(WRITTEN INSTRUCTION):
Rewrite the lines from the one containing "284x159 pixels. How" to the end, replacing "dropdown" with "menu" and changing nothing else. Return only those lines, without the pictures.

(TASK INPUT):

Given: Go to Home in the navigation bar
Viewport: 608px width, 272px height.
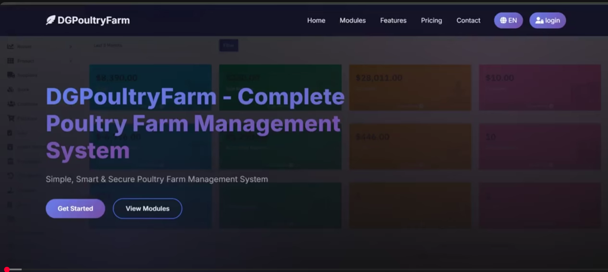Looking at the screenshot, I should pyautogui.click(x=316, y=20).
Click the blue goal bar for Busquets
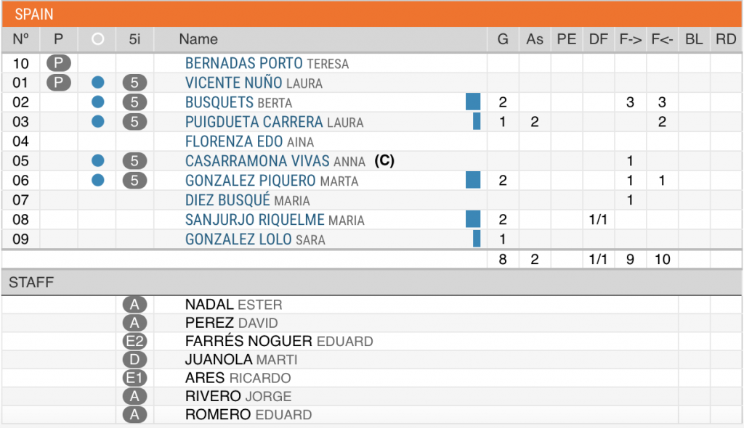This screenshot has width=744, height=428. click(473, 102)
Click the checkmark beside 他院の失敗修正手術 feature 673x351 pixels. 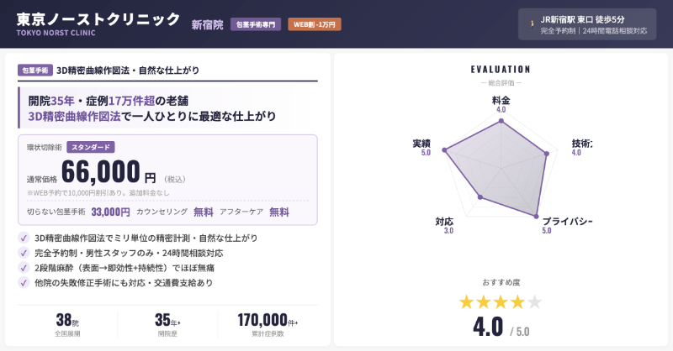(x=24, y=283)
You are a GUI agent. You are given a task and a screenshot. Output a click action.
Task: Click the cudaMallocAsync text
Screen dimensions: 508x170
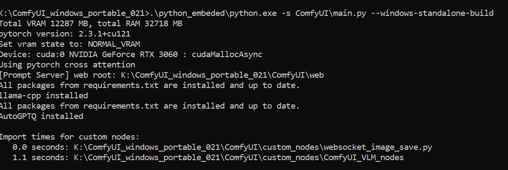click(x=227, y=55)
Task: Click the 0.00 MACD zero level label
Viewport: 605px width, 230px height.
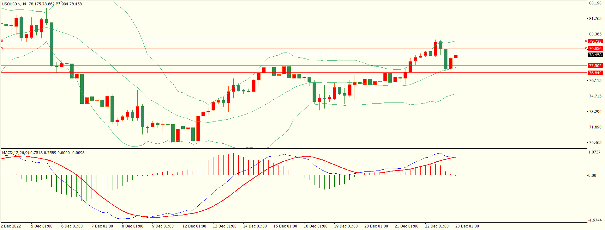Action: (x=592, y=176)
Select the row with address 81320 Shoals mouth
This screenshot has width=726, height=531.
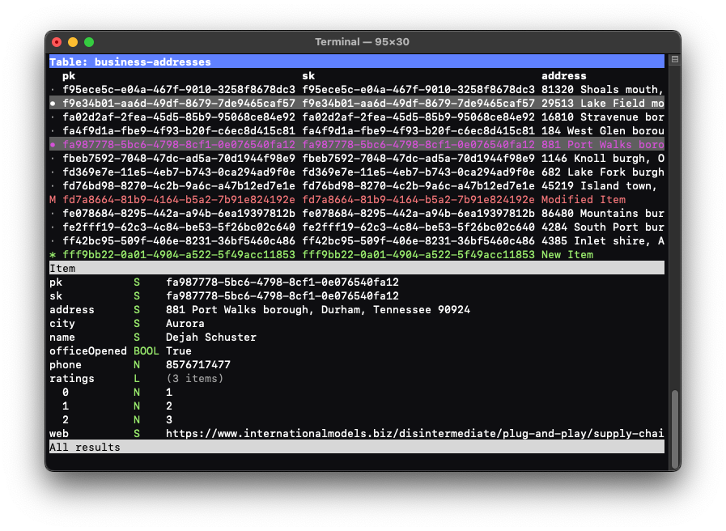pos(602,90)
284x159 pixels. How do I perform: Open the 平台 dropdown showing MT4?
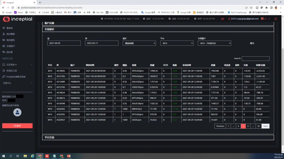(x=177, y=43)
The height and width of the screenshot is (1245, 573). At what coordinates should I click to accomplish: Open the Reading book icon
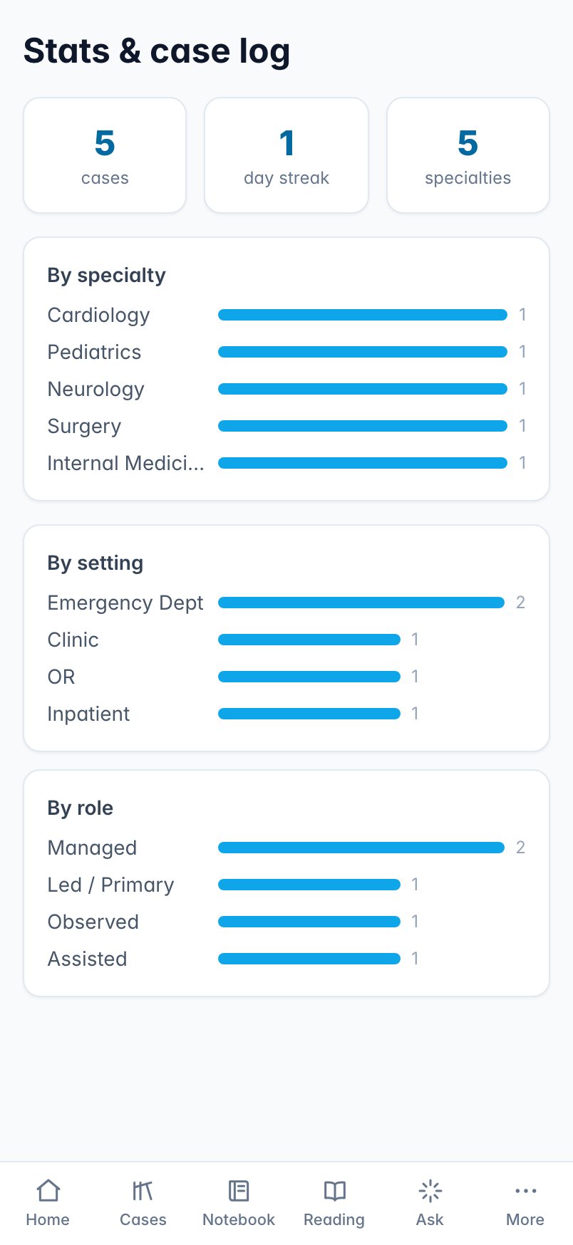(x=334, y=1191)
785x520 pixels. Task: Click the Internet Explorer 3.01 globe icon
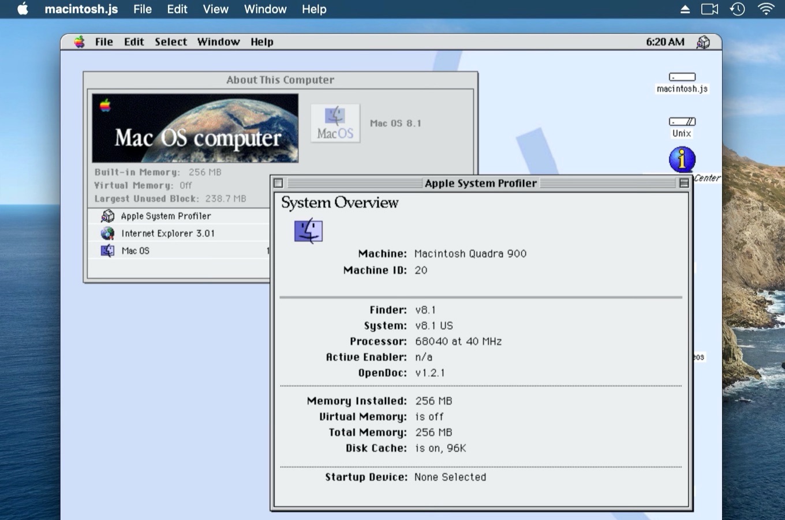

(TASK RESPONSE):
284x159 pixels. How do I perform: Open the 平台 menu showing MT4?
(x=177, y=43)
The height and width of the screenshot is (1245, 573). At what coordinates should I click to accomplish: Open the Reading book icon
(x=334, y=1191)
785x520 pixels. Task: Click the Internet Explorer 3.01 globe icon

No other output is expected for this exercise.